Но за этим фасадом стремительно разворачивались грандиозные преобразования, революционные изменения, затрагивающие все стороны повседневной жизни. Они происходили без лишнего шума и, как правило, незаметно. Центральное место в них занимала государственная кампания, нацеленная на захват контроля над всеми общественными и политическими процессами в стране, – гляйхшальтунг[209], целью которого была идеологическая унификация, выстраивание граждан, министерств, университетов, культурных и общественных институтов в единую линию в соответствии с представлениями и планами национал-социалистов[210].

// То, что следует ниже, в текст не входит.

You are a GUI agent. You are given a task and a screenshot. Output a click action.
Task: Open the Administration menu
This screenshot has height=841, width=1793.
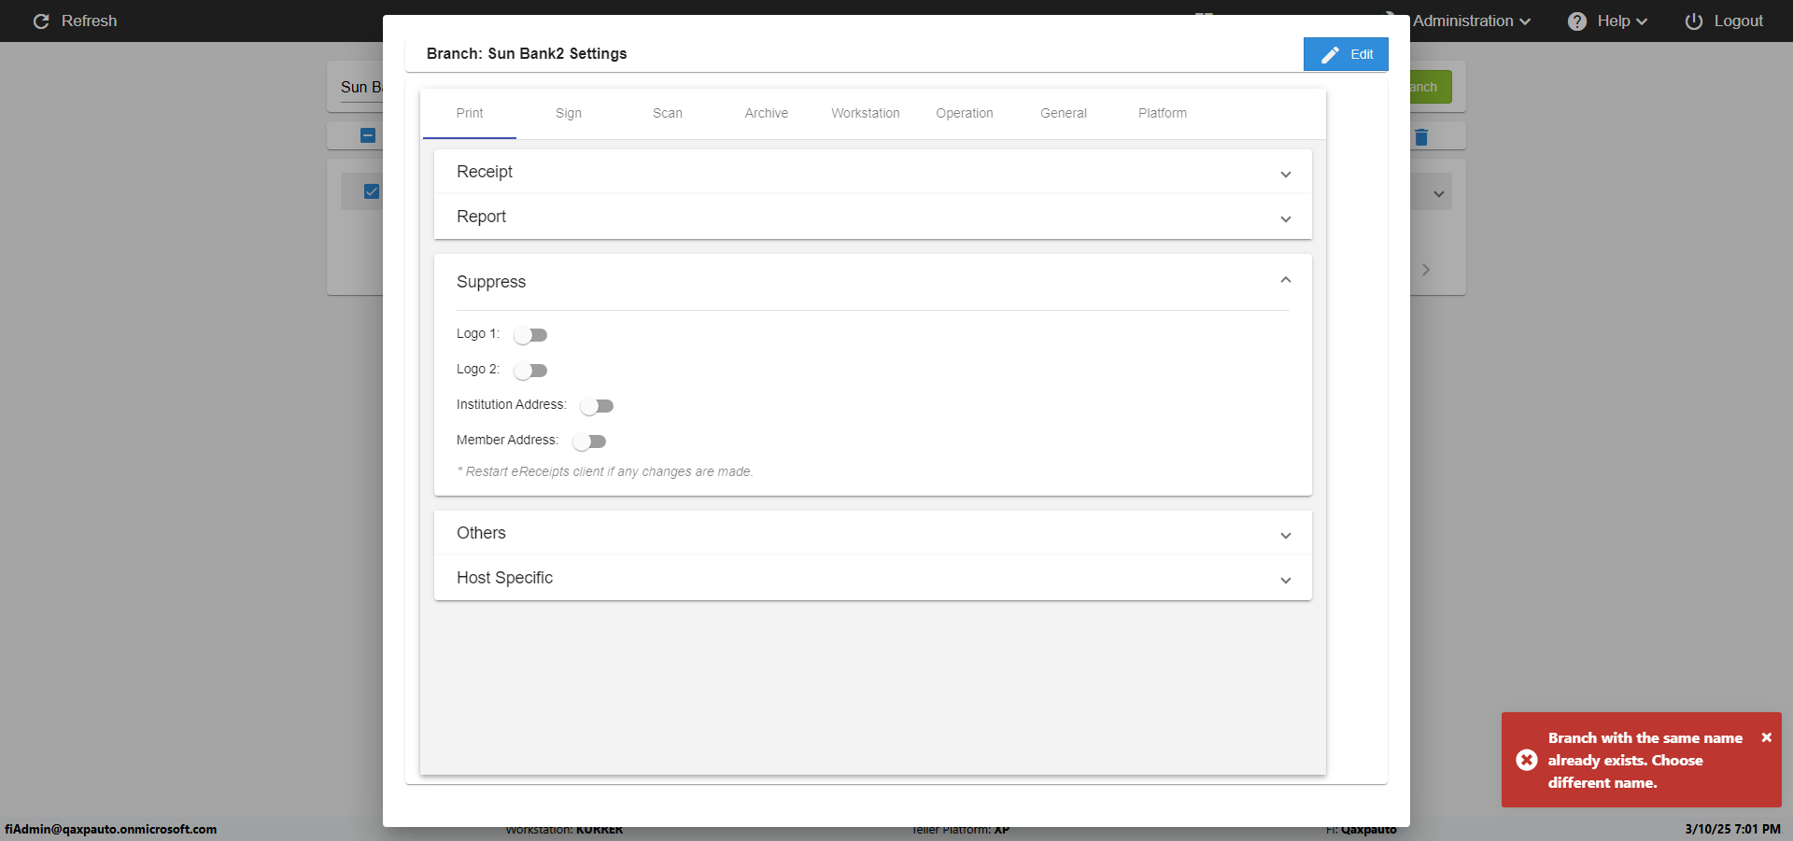(x=1471, y=21)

Гляйхшальтунг осуществлялся с головокружительной скоростью и затрагивал даже те сферы жизни, которые не регулировались законом напрямую. Немцы сами, по доброй воле, отдавали себя под власть нацистов. Это явление называли «самоконтроль»[211]. Перемены происходили так быстро и таким широким фронтом, что немцы, на какое-то время уезжавшие из страны (по делам или на отдых), вернувшись, не узнавали ее. Они чувствовали себя персонажами фильма ужасов, возвратившимися в родной город и увидевшими, что люди, которые когда-то были их друзьями, клиентами, пациентами, покупателями, изменились, причем не так-то просто было понять, как именно. Социалистка Герда Лауфер писала, что испытывала «глубокое потрясение», видя, как люди, которых она давно знала и считала друзьями, «мгновенно менялись»[212].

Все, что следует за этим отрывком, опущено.